= TASK DETAILS =
Rescale the material from the line containing "Where should I click to: Click the refresh" through the end of the material, both ends included. Write every line again, requests included, and multiply only the click coordinates in the answers by 0.55, rounding each to a whole number with halves rounded up.
********
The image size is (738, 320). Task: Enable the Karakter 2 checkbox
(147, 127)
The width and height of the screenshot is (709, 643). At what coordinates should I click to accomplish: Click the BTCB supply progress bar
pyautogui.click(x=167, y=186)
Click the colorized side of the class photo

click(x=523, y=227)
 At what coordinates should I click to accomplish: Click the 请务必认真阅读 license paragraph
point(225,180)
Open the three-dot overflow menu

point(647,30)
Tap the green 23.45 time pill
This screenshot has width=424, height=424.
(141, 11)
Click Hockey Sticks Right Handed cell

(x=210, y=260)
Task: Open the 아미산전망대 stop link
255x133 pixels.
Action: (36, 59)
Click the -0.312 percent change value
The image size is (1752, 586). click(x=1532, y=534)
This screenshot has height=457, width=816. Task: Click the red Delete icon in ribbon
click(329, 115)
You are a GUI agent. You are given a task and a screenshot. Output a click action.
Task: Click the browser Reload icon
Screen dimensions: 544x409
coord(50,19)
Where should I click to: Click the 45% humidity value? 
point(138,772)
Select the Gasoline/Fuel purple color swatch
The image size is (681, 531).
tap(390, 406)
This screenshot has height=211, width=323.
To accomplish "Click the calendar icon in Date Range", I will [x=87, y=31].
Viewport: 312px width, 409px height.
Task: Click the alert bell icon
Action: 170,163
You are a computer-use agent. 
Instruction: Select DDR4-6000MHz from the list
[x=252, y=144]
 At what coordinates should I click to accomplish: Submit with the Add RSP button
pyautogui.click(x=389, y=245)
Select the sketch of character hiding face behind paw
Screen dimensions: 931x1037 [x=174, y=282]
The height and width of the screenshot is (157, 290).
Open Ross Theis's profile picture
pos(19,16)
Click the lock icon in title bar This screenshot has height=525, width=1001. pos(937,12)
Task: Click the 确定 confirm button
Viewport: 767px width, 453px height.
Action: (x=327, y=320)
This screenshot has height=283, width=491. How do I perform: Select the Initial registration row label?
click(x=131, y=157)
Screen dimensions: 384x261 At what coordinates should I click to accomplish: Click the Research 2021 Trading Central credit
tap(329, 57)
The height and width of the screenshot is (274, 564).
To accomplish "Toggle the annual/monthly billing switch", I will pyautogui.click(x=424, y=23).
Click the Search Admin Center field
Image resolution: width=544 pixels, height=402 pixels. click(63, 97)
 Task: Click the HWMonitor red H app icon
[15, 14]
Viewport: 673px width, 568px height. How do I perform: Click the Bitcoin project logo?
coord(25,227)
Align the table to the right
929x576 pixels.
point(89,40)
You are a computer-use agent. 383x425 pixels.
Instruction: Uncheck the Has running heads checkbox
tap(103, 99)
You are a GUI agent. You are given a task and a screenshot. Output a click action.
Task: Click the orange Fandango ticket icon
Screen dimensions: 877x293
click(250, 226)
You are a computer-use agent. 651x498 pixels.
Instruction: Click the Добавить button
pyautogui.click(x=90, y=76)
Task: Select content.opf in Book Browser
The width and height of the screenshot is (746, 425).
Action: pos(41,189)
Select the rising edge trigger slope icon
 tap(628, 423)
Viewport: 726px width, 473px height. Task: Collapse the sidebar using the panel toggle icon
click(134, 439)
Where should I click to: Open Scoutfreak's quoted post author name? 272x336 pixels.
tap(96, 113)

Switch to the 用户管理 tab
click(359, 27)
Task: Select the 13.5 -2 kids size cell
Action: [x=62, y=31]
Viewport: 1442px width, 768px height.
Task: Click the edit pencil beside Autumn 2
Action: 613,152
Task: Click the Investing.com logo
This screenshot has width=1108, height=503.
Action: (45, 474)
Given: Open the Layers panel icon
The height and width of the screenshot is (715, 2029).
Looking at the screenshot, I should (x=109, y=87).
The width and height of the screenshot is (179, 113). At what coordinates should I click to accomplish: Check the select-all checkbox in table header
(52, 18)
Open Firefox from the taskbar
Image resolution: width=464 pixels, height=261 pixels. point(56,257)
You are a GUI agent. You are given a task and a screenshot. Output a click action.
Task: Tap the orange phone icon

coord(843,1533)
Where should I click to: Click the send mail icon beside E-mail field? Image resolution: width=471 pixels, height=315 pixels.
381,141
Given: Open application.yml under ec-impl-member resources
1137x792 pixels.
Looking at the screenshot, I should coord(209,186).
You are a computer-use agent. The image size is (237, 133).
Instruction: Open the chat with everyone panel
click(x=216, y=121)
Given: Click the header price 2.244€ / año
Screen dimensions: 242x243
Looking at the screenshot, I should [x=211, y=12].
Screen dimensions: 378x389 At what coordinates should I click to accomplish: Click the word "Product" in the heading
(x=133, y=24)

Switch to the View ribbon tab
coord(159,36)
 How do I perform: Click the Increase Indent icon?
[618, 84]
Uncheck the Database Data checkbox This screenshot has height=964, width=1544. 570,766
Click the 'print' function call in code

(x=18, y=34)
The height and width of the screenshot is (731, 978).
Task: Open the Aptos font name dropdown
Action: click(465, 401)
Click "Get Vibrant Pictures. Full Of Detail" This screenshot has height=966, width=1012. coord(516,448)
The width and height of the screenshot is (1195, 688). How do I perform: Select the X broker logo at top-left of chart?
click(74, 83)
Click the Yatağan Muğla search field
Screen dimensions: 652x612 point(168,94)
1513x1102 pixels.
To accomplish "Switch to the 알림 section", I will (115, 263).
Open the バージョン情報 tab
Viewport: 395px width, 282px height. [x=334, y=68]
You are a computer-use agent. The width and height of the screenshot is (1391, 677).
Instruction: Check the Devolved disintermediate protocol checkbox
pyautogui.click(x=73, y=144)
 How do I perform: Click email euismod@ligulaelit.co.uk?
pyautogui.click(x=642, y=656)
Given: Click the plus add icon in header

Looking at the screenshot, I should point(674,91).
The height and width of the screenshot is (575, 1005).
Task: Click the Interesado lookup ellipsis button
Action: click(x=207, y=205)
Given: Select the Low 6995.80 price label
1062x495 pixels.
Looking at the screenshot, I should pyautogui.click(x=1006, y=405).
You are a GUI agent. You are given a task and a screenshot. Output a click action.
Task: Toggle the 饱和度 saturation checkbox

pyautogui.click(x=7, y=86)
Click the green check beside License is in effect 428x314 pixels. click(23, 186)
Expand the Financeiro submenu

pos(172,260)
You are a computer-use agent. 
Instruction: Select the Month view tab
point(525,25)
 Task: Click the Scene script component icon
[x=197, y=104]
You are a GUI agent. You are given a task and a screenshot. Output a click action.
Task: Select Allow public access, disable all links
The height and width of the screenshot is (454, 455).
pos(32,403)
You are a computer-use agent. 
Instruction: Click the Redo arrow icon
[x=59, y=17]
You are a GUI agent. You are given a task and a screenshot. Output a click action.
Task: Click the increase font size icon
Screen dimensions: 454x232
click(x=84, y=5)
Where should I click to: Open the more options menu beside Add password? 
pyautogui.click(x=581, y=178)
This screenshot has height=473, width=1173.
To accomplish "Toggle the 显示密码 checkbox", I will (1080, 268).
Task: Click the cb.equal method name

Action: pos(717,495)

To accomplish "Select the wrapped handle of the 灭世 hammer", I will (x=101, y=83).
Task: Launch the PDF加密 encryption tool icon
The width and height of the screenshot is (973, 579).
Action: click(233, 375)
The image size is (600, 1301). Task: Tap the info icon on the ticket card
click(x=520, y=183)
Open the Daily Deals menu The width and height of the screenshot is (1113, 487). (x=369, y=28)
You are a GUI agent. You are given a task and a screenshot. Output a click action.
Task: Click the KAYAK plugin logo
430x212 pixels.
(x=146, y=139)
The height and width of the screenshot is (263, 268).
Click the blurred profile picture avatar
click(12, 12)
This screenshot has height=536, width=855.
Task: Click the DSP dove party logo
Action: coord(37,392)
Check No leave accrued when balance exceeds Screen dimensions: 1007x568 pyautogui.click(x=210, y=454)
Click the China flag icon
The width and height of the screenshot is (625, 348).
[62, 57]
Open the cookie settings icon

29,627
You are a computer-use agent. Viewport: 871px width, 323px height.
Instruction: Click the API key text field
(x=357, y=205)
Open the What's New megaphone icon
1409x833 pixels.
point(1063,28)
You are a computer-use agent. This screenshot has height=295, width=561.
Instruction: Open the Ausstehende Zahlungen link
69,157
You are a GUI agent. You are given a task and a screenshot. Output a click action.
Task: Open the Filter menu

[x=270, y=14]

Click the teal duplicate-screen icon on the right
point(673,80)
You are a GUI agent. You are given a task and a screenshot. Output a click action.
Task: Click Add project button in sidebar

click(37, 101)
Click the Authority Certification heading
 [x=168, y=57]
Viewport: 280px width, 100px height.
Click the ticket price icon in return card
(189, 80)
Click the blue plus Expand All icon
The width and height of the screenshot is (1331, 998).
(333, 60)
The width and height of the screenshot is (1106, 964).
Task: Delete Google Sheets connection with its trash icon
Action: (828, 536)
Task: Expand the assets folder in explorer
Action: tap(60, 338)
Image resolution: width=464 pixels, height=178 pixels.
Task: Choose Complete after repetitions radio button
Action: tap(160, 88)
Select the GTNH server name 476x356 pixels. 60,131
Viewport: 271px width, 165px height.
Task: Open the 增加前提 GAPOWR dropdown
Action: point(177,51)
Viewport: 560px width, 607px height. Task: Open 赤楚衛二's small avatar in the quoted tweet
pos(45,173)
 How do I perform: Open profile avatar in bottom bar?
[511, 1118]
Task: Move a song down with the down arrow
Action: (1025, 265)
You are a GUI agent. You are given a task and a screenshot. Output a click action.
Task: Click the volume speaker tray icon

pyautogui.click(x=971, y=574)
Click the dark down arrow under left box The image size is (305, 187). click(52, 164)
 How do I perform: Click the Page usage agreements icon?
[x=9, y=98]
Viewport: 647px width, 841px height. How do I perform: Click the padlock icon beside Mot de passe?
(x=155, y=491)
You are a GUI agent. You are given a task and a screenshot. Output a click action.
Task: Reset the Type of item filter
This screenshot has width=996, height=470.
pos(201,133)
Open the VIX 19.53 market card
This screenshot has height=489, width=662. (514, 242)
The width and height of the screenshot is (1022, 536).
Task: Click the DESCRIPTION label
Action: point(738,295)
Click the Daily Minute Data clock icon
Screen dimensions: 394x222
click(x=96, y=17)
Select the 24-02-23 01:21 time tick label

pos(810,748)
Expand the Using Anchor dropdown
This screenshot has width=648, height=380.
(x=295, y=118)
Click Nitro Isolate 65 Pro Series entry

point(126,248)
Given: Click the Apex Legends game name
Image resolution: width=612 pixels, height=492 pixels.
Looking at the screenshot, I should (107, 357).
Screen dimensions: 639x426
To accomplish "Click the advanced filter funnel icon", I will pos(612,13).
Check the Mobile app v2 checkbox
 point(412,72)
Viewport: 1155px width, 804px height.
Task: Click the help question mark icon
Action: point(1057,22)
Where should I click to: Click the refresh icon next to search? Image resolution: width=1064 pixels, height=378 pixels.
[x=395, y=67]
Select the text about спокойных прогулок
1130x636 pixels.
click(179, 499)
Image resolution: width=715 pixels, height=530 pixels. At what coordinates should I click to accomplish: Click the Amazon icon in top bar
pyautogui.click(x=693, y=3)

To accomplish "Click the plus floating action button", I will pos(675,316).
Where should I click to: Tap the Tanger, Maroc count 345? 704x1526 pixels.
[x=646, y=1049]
********
= CORRECT OUTPUT =
Where should I click to: Click the refresh icon next to search? Image resolution: width=1064 pixels, height=378 pixels.
[x=217, y=37]
Select the text about спокойных прогулок
1130x636 pixels.
click(98, 274)
Image resolution: width=715 pixels, height=530 pixels. At what coordinates should I click to accomplish: Click the Amazon icon in top bar
pyautogui.click(x=381, y=2)

To accomplish "Click the plus floating action button", I will pos(371,174).
Where should I click to: Tap the Tanger, Maroc count 345? 704x1526 pixels.
[x=355, y=577]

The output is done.